An important factor to consider before entering into a transaction centers on whether a business can meet its short term liabilities. According to CNBC, nearly $40 billion worth of debt held by energy companies is at high risk. Many energy companies are facing the probability of some form of restructuring as an alternative to liquidation or bankruptcy.
Due diligence process
Determining how a potential merger or acquisition candidate could generate profits requires each party to share company information. While management may prefer to keep the organization’s business affairs private, opening up the records for an interested party to review is necessary when discussing a potential acquisition. The information parties share will include detailed financials, contracts and business plans, engineering reports, legally protected intellectual properties such as patents or copyrights and more.
At an early stage during transaction discussions, the parties will want to enter into a confidentiality or non-disclosure agreement to protect the information that will be disclosed.
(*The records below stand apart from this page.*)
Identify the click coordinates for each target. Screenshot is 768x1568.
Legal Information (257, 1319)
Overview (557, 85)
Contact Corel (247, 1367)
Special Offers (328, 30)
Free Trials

As noted by Forbes magazine, the purpose of the agreement is to limit use and release of information by the other side so disclosed information is exclusively used to evaluate the proposed transaction.
The terms of an NDA may include limits on specific persons who can access the information, standards for the protection of the information, and provisions for returning or destroying the confidential information if the deal doesn’t close or the disclosing party requests it to be returned.
A merger or an acquisition of an energy company is a significant and detailed undertaking. A breach of confidentiality may result in legal action when a potential partner misappropriates the information disclosed during the due diligence process.